Recast every line of the rows below as a Markdown table with the columns Number and Line, numbering each line in order and leaving out blank lines.

#####

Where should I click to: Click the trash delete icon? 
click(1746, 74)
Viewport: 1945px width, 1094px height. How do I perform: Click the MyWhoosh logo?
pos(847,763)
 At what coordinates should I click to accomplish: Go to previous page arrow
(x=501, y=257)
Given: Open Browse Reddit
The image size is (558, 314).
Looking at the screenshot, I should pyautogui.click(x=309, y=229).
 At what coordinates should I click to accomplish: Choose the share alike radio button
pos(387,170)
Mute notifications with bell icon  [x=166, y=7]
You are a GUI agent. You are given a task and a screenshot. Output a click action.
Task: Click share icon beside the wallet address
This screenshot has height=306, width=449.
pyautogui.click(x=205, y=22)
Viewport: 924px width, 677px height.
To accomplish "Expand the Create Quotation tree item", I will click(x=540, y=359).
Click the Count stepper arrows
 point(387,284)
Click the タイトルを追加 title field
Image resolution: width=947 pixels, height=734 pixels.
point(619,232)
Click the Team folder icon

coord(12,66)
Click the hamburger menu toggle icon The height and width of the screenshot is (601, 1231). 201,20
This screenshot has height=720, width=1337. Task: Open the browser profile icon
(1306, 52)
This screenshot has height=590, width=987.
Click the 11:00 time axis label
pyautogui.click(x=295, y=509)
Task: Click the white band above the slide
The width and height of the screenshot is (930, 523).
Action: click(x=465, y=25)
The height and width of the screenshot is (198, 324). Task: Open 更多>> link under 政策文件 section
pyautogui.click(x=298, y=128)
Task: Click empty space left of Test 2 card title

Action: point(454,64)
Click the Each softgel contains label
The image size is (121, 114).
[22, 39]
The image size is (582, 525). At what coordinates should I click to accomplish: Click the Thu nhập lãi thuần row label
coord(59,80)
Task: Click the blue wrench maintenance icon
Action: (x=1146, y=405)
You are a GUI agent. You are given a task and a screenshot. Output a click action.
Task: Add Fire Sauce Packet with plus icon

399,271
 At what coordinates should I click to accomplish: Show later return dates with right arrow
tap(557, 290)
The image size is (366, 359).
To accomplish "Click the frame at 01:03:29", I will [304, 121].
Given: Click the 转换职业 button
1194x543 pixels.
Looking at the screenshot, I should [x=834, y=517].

#####

• [Expected answer]:
| Number | Line |
|---|---|
| 1 | Where should I click to: Click the trash delete icon?  |
| 2 | click(1746, 74) |
| 3 | Viewport: 1945px width, 1094px height. How do I perform: Click the MyWhoosh logo? |
| 4 | pos(847,763) |
| 5 |  At what coordinates should I click to accomplish: Go to previous page arrow |
| 6 | (x=501, y=257) |
| 7 | Given: Open Browse Reddit |
| 8 | The image size is (558, 314). |
| 9 | Looking at the screenshot, I should pyautogui.click(x=309, y=229). |
| 10 |  At what coordinates should I click to accomplish: Choose the share alike radio button |
| 11 | pos(387,170) |
| 12 | Mute notifications with bell icon  [x=166, y=7] |
| 13 | You are a GUI agent. You are given a task and a screenshot. Output a click action. |
| 14 | Task: Click share icon beside the wallet address |
| 15 | This screenshot has height=306, width=449. |
| 16 | pyautogui.click(x=205, y=22) |
| 17 | Viewport: 924px width, 677px height. |
| 18 | To accomplish "Expand the Create Quotation tree item", I will click(x=540, y=359). |
| 19 | Click the Count stepper arrows |
| 20 |  point(387,284) |
| 21 | Click the タイトルを追加 title field |
| 22 | Image resolution: width=947 pixels, height=734 pixels. |
| 23 | point(619,232) |
| 24 | Click the Team folder icon |
| 25 | coord(12,66) |
| 26 | Click the hamburger menu toggle icon The height and width of the screenshot is (601, 1231). 201,20 |
| 27 | This screenshot has height=720, width=1337. Task: Open the browser profile icon |
| 28 | (1306, 52) |
| 29 | This screenshot has height=590, width=987. |
| 30 | Click the 11:00 time axis label |
| 31 | pyautogui.click(x=295, y=509) |
| 32 | Task: Click the white band above the slide |
| 33 | The width and height of the screenshot is (930, 523). |
| 34 | Action: click(x=465, y=25) |
| 35 | The height and width of the screenshot is (198, 324). Task: Open 更多>> link under 政策文件 section |
| 36 | pyautogui.click(x=298, y=128) |
| 37 | Task: Click empty space left of Test 2 card title |
| 38 | Action: point(454,64) |
| 39 | Click the Each softgel contains label |
| 40 | The image size is (121, 114). |
| 41 | [22, 39] |
| 42 | The image size is (582, 525). At what coordinates should I click to accomplish: Click the Thu nhập lãi thuần row label |
| 43 | coord(59,80) |
| 44 | Task: Click the blue wrench maintenance icon |
| 45 | Action: (x=1146, y=405) |
| 46 | You are a GUI agent. You are given a task and a screenshot. Output a click action. |
| 47 | Task: Add Fire Sauce Packet with plus icon |
| 48 | 399,271 |
| 49 |  At what coordinates should I click to accomplish: Show later return dates with right arrow |
| 50 | tap(557, 290) |
| 51 | The image size is (366, 359). |
| 52 | To accomplish "Click the frame at 01:03:29", I will [304, 121]. |
| 53 | Given: Click the 转换职业 button |
| 54 | 1194x543 pixels. |
| 55 | Looking at the screenshot, I should [x=834, y=517]. |